An Automated Menu for LHC Data and the Search for Dark Matter
The Large Hadron Collider delivers an enormous smorgasbord of data. Normal operation of the particle collider at Europe’s CERN laboratory can generate up to 100 terabytes per second of heterogeneous, high-dimensional data. Because it wouldn’t be possible for scientists and their computers to store — never mind analyze — this firehose of physics results, they rely upon filters, or “trigger systems,” that only keep data containing what they think will be the most interesting scientific information.
Different versions of these trigger algorithms have been used in particle physics experiments for decades. But as the amount of data they filter grows faster than the storage and analysis capabilities of computers, new approaches are needed.

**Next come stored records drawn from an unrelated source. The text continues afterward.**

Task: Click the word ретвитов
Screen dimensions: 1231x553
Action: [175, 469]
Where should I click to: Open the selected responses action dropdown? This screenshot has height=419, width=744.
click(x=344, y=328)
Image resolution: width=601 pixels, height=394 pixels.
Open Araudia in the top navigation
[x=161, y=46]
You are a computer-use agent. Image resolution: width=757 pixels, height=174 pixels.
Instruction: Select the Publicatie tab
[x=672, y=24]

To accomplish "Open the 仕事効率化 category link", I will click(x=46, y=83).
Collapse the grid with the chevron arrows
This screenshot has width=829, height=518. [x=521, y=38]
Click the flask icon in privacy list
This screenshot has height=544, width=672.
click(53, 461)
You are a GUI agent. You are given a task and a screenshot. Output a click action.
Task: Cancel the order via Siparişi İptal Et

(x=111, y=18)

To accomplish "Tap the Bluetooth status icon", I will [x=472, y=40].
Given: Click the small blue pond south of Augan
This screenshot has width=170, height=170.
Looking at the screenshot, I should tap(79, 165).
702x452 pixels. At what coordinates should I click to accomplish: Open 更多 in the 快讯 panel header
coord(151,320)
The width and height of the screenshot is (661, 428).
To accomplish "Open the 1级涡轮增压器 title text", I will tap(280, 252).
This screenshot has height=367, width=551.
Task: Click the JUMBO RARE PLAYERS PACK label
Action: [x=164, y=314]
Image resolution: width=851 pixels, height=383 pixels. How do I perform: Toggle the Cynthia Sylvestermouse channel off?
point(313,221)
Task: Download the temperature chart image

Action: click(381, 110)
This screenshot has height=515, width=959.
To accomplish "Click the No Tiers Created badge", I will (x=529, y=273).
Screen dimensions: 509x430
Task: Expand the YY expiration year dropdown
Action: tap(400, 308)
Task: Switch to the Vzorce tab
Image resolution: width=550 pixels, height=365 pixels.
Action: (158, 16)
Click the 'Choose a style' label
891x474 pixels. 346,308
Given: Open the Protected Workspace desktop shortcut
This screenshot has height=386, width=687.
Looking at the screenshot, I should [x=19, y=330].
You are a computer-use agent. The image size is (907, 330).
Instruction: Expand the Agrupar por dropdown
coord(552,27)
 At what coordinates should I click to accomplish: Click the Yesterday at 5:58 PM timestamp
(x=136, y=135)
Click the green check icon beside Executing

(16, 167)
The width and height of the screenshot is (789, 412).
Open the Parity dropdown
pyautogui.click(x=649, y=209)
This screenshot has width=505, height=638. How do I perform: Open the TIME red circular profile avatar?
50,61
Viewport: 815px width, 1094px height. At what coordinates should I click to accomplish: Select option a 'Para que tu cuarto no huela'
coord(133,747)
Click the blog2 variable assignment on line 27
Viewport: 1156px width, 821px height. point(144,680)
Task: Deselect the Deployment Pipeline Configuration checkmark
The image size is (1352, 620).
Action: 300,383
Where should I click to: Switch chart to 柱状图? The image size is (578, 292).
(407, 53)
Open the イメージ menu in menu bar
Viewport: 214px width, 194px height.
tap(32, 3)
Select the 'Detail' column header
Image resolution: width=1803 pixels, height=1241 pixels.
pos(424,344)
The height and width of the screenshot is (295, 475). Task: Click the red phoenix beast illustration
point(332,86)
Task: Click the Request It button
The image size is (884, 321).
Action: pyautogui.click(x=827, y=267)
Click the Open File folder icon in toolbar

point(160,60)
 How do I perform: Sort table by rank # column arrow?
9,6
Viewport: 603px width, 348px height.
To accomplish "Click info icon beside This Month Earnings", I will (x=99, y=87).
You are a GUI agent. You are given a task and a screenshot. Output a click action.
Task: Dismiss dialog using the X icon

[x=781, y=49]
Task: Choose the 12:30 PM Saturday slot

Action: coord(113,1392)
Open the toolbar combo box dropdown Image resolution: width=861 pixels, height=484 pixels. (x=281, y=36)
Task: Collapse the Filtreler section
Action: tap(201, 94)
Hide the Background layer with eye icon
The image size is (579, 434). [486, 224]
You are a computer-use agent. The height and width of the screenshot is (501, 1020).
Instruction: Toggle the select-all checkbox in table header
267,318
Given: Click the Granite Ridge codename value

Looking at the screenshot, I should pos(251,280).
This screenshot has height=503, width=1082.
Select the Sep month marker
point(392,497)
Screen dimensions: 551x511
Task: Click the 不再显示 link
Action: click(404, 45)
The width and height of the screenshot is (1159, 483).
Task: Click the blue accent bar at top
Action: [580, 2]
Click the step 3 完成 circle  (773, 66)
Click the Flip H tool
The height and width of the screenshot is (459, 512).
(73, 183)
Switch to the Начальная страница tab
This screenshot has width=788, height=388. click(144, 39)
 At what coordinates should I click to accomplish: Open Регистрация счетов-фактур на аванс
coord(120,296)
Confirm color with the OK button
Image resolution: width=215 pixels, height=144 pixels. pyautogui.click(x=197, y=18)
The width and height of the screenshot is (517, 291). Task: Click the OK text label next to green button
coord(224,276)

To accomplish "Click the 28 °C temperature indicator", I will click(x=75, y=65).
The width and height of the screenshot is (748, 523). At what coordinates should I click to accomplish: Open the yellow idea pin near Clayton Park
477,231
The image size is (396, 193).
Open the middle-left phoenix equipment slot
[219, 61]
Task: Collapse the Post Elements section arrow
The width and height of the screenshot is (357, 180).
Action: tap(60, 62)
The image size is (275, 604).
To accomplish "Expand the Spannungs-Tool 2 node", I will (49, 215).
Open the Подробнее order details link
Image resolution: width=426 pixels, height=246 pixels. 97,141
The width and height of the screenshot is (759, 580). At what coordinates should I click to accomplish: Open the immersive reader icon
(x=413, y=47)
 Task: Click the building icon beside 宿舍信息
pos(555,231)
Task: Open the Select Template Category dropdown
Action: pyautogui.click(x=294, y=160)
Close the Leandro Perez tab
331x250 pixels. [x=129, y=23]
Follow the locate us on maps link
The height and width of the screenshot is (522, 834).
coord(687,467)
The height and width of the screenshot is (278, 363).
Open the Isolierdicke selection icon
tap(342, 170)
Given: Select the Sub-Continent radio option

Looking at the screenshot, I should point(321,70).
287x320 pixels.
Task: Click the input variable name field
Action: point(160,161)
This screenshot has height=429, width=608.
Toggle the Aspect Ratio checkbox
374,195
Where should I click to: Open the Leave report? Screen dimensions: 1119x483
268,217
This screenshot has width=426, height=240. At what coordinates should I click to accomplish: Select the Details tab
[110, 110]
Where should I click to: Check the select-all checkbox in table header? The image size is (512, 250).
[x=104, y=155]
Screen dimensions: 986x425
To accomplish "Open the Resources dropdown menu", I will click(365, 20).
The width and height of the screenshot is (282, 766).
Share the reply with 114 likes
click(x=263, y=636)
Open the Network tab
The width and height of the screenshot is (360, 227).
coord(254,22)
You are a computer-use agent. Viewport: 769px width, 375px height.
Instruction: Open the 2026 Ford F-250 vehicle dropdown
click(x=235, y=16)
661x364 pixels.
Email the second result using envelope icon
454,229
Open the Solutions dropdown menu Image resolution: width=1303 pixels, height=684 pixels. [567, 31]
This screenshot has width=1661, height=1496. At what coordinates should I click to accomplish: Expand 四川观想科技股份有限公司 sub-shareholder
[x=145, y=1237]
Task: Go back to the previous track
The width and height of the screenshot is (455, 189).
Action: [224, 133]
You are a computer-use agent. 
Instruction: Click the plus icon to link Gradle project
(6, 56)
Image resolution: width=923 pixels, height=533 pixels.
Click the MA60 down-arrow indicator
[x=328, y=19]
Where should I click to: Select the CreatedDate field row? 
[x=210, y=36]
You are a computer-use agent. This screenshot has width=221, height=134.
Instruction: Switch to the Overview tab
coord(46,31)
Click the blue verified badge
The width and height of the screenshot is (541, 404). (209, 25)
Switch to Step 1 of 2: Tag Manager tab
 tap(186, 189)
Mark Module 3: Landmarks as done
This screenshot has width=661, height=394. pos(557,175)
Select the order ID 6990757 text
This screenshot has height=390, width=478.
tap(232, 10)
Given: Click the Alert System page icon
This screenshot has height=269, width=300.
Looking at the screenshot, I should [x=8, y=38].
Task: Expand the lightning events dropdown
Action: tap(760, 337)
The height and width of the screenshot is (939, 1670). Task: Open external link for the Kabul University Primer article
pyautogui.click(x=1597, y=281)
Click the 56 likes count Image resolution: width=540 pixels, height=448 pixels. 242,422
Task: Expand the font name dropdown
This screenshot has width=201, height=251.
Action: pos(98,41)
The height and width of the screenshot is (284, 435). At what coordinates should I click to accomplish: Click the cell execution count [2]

Funded by a CDAC Discovery Grant, a new collaboration between physicist David Miller and computer scientist Yuxin Chen seeks to build upon advances in explainable AI and active learning to create a new, autonomously-driven trigger system that can aid one of today’s foremost scientific quests: the search for dark matter.
“This started from the ridiculous idea that you could have, instead of a self-driving car, a self-driving trigger, or event selection and filter system,” said Miller, Assistant Professor of Physics, The College, and the Enrico Fermi Institute. “Today, we throw away 99.99 percent of the data. So we asked, can we learn from what we’re throwing away? Can we learn how to do things better, and therefore, can the system that is doing the filtering learn over time what to keep and what to throw away, and whether it should update its own algorithm?”
Currently, the LHC operates with a “menu” of triggers that filter data according to rules set by physicists, drawing upon past results, theory, and informed guesses about where important results will be found in experiments. While these triggers perform well when physicists have a clear sense of what they’re looking for, they may be less capable of finding previously unobserved phenomena, such as dark matter. However, an algorithmic observer could alleviate these blindspots by making novel decisions on what data to keep, based on both previous decisions and its own, independent observations of the data as it goes zooming past.
But putting such a valuable task in the “hands” of an AI decision-maker is controversial to many in the physics world, Miller said.
“Nobody’s even written a concept paper of what this ridiculous idea even means,” Miller said. “None of my physics colleagues would go for it, at least at the moment, because no one wants to let some black box make your decisions for you.”
But a recent move in the machine learning world towards “white box” or “explainable AI” could help bridge this confidence gap. Here, an algorithm wouldn’t just recommend that a certain type of data should be kept, it would also explain how it arrived at that decision. To further reassure physicists, Miller and Chen’s project will start by attempting to recreate the current, human-crafted triggers with their new approach, training the model on both real and simulated data and observing whether it keeps the same results as the current filters.
When it comes to creating new filters that haven’t already been proposed by its human counterparts, the model will draw upon another two promising threads of AI research: online learning and active learning. Instead of earlier machine learning models, which are trained once on a large dataset and then make decisions or predictions on new data, an online learning model constantly evolves, updating its decision rules as each new data point comes in.
Meanwhile, active learning allows the model to autonomously decide which data points are the most promising to keep to help make future decisions. These characteristics make such techniques well suited for streaming data, such as the constant flow of information from financial markets or security cameras, but also from the LHC — the largest stream of all.
The fact that LHC data pours in so fast and in such volume will test the limits of state-of-the-art stream-based active learning approaches, and likely lead to new innovations that can benefit other applications.
“There are a lot of connections with other areas such as high frequency trading, where systems have to scan through all this financial data and make real time decisions, or video processing, making efficient summarization of useful traits of scenes with limited processing power,” Chen said. “So hopefully the techniques we develop for this project will be applicable for a lot of other domains.”
The project also may intersect with other CDAC projects involving Miller and Chen, including a Winter 2019 CDAC Discovery grant to build neural networks for analysis that draw upon the physical laws governing subatomic particles, and an AI + Science grant that seeks to build a “self-driving telescope” for cosmic surveys. Combined, these research efforts show the exciting potential of AI for the large-scale physics projects that help us better understand our universe.
“[These projects] are where this interplay of the physical sciences and the computer sciences is really interesting,” Miller said. “We’re after answers to fundamental questions about what particles exist in the universe, under what conditions they are produced, and how they behave once we’ve created them. To be able to apply this new approach in a context where we have practically an unlimited amount of data, and where we plan on taking a lot more new data in the near and distant future, is really intriguing.”